+++ TEXTE SOURCE +++

Memento Mori de Pascal Rambert

Par Céline Piettre · L'ŒIL

Le 25 mars 2013 - 405 mots

Dans son dernier spectacle, le chorégraphe met en scène la question des origines dans une proposition éminemment
plastique.

Au commencement était le noir. Un noir habité, frémissant d’une vie encore invisible. L’oreille la discerne d’abord, relayée bientôt par l’œil. On cligne. Des formes apparaissent, des visions s’impriment sur la rétine. Un mouvement quasi immobile, cinq corps nus qui bougent comme s’ils venaient d’éclore. Les peaux éclairent l’obscurité dans un sfumato de gris. Puis c’est la vitesse, la panique, le chaos, le débordement… Et le calme de nouveau.

La dernière pièce de Pascal Rambert, Memento Mori (« Souviens-toi que tu vas mourir »), débute – paradoxalement, vu le titre – par une naissance. Le metteur en scène français – chorégraphe à ses heures, comme ici – a remonté le temps du corps jusqu’à ses premières secondes. Un corps rupestre, préhistorique, « d’avant le mouvement », dit-il. Et, bien sûr, d’avant le texte, ou le verbe. Un corps qui sort progressivement de la nuit – comme une sculpture de la glaise – pour vivre ensuite une existence extatique et chavirée.

+++ DONNÉES FOURNIES +++

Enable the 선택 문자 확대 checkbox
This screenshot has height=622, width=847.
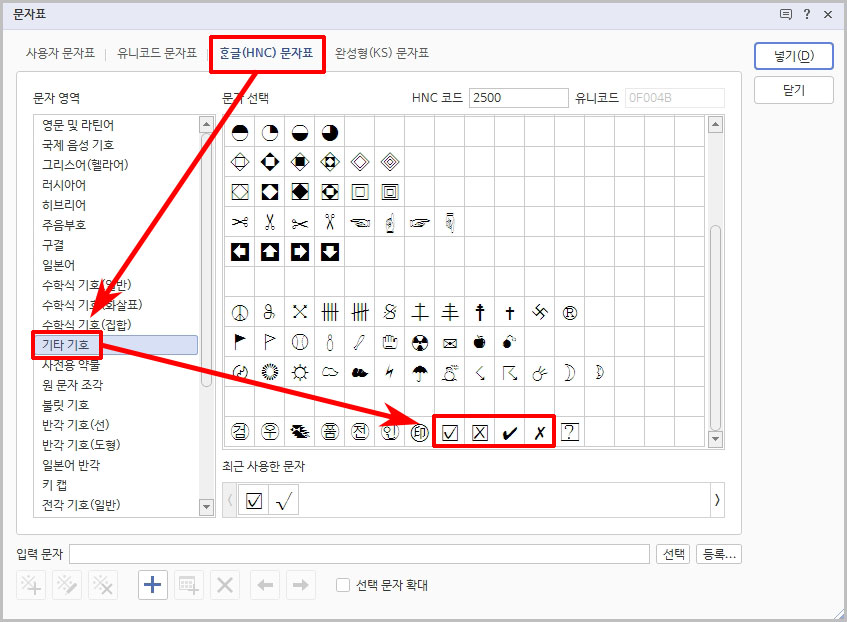pos(342,585)
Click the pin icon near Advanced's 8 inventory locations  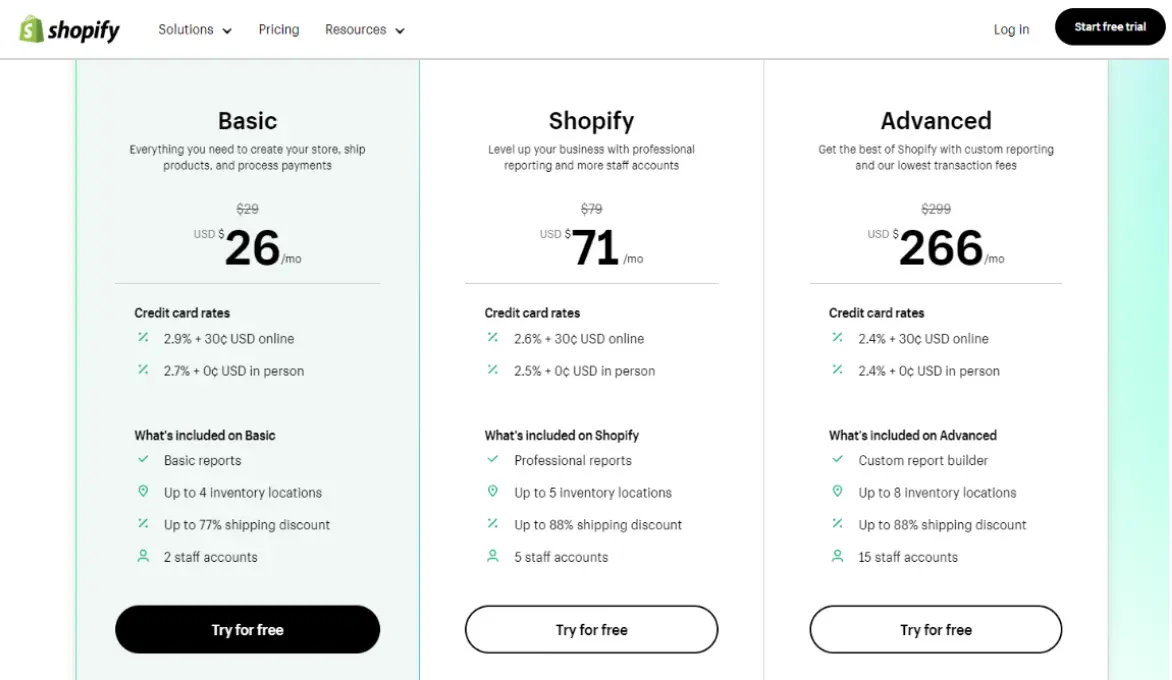click(837, 491)
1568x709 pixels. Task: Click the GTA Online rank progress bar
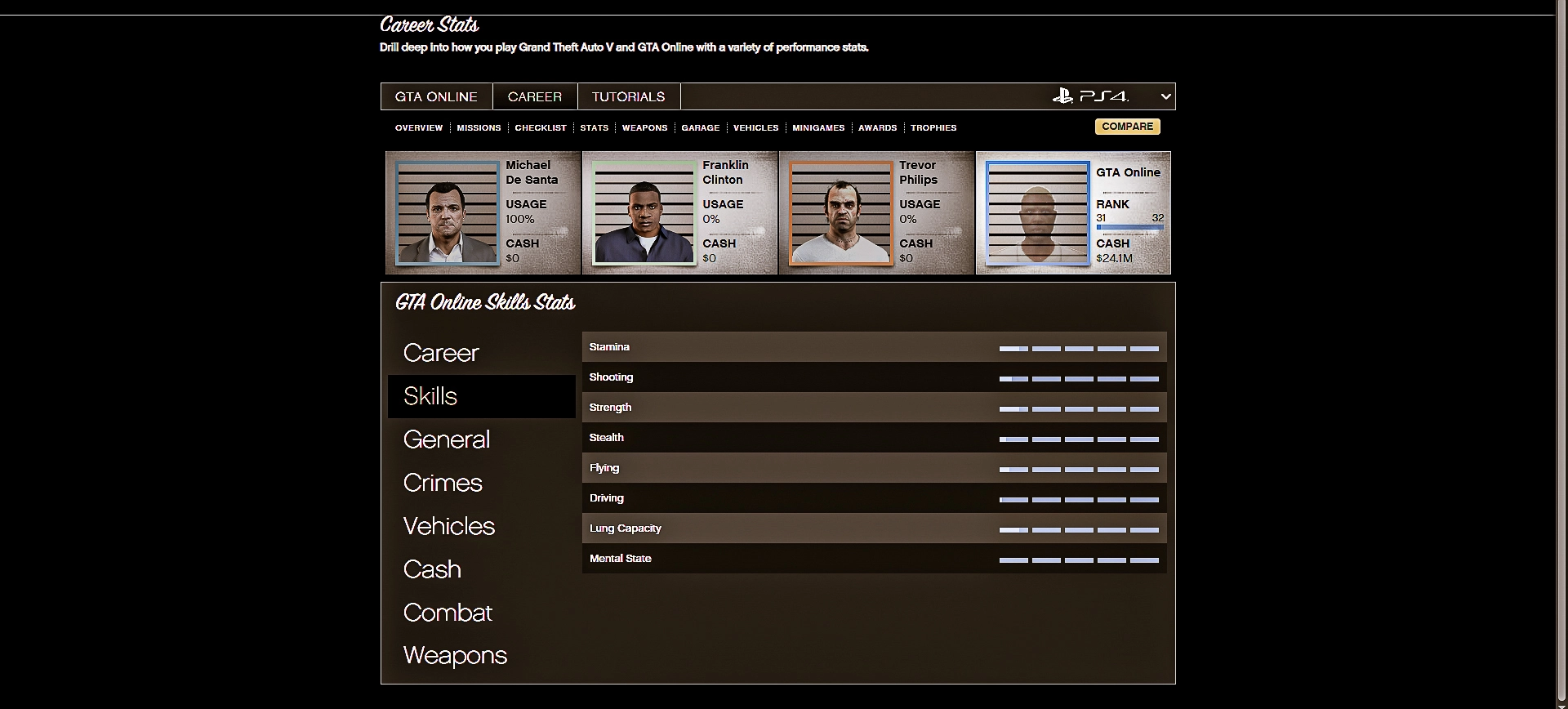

+++

À FAIRE.
a – Résumez en deux phrases l'article sur Memento Mori.
b – Selon l'article sur Memento Mori, que signifie le titre du spectacle ?
Les entrées ne sont d'aucune utilité ici.

RÉPONSES.
a – Dans Memento Mori, son dernier spectacle, Pascal Rambert aborde la question des origines à travers une proposition très plastique qui commence, paradoxalement vu le titre, par une naissance. Cinq corps nus émergent peu à peu du noir et passent d'un mouvement presque immobile à la vitesse, à la panique et au chaos, avant de retrouver le calme.

b – Il signifie « Souviens-toi que tu vas mourir ».